■ Instructions for the task
The result should be every line in the data below that carries the string "option".
(Beginning of Given entries)
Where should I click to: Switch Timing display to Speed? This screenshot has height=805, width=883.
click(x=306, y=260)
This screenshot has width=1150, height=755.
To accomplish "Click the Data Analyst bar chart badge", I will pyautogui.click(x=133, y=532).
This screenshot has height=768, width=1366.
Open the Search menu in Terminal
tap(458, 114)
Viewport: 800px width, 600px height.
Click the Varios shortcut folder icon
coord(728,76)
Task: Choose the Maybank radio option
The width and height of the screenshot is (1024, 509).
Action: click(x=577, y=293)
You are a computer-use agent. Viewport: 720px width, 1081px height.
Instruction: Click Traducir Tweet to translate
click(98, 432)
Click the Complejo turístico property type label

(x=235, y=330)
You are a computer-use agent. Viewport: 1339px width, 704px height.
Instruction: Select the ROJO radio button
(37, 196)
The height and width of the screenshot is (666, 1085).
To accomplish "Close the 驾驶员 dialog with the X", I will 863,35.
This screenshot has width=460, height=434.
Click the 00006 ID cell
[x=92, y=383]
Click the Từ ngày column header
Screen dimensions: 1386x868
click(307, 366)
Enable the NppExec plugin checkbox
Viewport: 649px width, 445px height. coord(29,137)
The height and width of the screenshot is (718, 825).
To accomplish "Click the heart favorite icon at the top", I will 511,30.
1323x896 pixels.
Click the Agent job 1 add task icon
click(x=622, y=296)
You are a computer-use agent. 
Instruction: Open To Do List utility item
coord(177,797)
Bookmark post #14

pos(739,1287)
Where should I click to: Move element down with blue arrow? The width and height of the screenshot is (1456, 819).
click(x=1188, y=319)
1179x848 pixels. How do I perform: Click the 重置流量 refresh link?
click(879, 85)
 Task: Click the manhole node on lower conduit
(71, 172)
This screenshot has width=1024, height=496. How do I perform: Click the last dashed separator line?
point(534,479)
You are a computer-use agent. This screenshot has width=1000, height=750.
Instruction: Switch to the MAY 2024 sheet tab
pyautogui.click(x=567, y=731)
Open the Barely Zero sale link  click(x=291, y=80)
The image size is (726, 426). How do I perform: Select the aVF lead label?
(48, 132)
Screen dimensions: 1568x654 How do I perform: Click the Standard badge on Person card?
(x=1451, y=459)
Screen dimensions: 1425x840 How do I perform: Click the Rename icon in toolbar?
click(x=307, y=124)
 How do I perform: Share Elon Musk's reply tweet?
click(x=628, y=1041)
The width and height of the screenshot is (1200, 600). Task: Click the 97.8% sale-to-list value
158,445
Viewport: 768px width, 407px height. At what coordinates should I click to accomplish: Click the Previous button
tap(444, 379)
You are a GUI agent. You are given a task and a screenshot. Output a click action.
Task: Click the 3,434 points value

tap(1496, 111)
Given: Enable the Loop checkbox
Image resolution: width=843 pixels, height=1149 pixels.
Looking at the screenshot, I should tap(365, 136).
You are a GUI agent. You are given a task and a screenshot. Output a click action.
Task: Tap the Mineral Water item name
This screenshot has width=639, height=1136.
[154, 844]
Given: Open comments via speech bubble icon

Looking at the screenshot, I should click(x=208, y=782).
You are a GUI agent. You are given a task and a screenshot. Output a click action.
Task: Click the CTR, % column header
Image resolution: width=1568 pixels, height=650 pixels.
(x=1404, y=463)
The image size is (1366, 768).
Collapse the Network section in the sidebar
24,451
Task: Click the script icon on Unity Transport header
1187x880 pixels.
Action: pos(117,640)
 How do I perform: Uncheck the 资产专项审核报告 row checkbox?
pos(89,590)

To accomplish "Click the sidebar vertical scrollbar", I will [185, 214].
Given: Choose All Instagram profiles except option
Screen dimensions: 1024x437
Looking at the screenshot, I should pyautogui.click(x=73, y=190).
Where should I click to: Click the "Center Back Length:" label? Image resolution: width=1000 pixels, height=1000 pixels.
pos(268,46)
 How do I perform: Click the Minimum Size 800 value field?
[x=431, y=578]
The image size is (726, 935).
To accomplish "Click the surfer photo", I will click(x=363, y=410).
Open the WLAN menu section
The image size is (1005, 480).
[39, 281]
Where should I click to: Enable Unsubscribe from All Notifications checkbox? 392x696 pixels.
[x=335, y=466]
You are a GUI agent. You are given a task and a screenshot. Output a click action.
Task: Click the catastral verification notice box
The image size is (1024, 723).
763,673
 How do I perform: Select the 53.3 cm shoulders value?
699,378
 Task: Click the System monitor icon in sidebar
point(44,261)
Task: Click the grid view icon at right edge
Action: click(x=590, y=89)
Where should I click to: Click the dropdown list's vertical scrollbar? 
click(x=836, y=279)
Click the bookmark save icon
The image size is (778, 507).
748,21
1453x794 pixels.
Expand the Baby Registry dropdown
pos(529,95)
(End of Given entries)
■ Solution for this problem
Task: Choose the Maybank radio option
Given: Choose All Instagram profiles except option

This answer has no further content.